Exercise goal:
Where does the word "logo" show up in the records? Copy every line that has it.

* * * *

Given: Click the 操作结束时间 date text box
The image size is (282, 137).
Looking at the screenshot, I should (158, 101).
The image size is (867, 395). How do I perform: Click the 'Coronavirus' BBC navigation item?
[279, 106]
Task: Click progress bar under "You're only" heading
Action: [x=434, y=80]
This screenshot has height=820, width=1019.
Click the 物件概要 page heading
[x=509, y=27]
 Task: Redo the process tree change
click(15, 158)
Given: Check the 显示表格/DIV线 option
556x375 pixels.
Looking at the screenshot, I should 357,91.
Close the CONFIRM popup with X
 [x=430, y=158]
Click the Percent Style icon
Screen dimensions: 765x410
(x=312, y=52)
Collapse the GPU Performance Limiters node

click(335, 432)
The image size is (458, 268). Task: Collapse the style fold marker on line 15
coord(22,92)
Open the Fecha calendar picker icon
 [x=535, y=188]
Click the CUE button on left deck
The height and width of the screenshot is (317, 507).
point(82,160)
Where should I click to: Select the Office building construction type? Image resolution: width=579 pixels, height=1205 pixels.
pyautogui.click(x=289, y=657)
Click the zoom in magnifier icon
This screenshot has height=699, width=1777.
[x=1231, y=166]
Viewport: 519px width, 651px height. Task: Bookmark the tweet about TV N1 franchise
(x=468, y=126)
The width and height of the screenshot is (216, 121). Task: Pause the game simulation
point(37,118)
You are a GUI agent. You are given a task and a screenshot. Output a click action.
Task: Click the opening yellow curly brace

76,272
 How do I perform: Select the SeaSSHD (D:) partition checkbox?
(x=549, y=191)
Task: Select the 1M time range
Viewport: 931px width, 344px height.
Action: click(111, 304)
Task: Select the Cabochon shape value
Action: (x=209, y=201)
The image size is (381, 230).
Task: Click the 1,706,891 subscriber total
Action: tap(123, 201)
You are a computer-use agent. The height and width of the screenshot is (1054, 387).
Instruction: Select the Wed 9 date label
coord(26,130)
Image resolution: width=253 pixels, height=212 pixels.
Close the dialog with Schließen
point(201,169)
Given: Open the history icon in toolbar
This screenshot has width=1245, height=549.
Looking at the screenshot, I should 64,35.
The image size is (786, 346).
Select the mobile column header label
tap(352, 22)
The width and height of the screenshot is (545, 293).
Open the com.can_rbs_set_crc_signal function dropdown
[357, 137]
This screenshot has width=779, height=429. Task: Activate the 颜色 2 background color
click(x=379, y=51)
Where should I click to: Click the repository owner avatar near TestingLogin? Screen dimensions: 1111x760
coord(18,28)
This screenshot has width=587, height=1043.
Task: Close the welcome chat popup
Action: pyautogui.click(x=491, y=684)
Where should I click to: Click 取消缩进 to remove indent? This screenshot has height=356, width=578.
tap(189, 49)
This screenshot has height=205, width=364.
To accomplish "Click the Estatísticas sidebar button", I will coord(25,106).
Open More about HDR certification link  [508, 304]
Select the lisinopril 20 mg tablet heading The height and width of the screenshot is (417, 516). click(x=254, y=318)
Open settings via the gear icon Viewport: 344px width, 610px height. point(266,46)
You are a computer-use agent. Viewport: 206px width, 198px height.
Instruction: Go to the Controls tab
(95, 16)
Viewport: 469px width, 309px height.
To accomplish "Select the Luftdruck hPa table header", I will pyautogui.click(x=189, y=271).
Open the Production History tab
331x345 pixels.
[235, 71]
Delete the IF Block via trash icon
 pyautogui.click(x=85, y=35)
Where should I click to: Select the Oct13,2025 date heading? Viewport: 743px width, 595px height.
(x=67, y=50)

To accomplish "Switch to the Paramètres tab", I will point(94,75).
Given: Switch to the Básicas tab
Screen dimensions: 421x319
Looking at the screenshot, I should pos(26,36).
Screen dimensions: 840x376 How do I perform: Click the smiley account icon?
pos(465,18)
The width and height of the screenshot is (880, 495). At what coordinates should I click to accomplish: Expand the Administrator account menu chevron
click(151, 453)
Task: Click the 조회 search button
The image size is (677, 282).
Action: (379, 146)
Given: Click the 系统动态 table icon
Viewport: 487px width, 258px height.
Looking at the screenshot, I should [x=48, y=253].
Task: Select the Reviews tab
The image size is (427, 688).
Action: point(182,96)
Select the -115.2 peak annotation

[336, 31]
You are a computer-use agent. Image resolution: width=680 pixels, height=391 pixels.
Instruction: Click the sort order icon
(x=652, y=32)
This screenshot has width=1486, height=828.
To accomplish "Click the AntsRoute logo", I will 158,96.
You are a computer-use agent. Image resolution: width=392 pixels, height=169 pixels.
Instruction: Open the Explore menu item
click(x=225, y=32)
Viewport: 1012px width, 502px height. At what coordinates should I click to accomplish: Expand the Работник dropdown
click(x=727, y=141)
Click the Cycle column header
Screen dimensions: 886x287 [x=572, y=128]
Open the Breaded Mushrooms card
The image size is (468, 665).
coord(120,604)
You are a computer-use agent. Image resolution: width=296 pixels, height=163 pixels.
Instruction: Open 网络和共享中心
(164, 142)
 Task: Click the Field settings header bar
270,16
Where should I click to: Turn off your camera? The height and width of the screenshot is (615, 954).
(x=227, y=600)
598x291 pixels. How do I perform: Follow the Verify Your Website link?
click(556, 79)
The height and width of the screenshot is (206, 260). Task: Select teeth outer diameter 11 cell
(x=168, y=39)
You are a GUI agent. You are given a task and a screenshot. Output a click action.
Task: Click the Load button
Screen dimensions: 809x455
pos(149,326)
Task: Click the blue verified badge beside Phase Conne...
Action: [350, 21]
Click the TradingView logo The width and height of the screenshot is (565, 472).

* * * *

Answer for this exercise:
To accomplish "Click the AntsRoute logo", I will 158,96.
Click the TradingView logo The width and height of the screenshot is (565, 472).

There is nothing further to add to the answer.